Most surgeries that do not have a high level of urgency are still on hold.
“We’re not out of the woods yet,” said Elke Shaw-Tulloch, administrator for the Idaho Division of Public Health. But she said she was feeling “cautious optimism.”
She emphasized that although the entire state is well above that aimed-for 5% test positivity rate, certain parts of Idaho have especially high transmission. In Boundary County, the positivity rate for the week of Oct. 3 was 34.3%. In Shoshone County, it was 30.1%.
Of Idaho’s 44 counties, 41 are experiencing high community transmission, as classified by the Centers for Disease Control and Prevention, Shaw-Tulloch said.
How deaths, cases have changed during the pandemic
Since vaccines have become widely available in 2021, patients being hospitalized from and dying of COVID-19 have gotten younger. For Idahoans 18 to 49, the number of COVID-19 deaths has almost tripled since 2020, according to Shaw-Tulloch.
Health officials continue to emphasize vaccination against COVID-19 as the most important factor affecting virus-related health outcomes. Idaho’s best vaccination rate is in those people 65 and older, with 78.6% of that age group fully vaccinated.
Among Idahoans who are not vaccinated, the average age of a person with a positive case is 39.5 years, health officials said. Among those who are fully vaccinated, the mean age is 53 years, according to Dr. Kathryn Turner, deputy state epidemiologist.

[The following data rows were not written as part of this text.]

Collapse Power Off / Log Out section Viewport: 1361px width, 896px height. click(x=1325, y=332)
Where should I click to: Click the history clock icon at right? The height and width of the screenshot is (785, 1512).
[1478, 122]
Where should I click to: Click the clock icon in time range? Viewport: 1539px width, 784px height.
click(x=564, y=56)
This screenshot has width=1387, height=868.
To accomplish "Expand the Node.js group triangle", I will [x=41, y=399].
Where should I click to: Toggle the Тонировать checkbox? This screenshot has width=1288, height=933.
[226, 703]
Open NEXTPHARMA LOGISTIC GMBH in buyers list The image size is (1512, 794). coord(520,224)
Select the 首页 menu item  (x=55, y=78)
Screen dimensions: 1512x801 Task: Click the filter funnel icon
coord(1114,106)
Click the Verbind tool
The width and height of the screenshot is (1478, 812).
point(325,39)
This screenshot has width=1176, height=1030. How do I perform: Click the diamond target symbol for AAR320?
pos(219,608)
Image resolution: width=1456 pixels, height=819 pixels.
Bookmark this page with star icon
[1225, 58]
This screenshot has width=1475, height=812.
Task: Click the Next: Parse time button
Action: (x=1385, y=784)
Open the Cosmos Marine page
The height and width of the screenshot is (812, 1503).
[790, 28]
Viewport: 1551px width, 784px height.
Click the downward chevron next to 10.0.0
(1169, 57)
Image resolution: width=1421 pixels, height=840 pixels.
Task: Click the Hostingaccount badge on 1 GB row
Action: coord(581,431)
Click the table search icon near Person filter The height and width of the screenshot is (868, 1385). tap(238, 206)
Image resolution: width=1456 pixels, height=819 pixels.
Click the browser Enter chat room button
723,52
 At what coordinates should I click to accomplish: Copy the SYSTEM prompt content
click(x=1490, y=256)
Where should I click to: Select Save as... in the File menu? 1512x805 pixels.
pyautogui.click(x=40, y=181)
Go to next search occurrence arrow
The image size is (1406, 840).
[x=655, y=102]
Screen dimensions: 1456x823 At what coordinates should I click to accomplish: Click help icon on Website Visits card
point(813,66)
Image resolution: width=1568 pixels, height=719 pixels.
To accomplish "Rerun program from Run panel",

She added that people with compromised immune systems make up more than 40% of breakthrough cases among people who are fully vaccinated.
“It’s a different population that is getting vaccine breakthrough cases in general,” she said.
Since May, 87% of cases, 90% of COVID-19 hospitalizations, 92% of intensive care patients and 86% of deaths have been among unvaccinated people, according to data from Health and Welfare.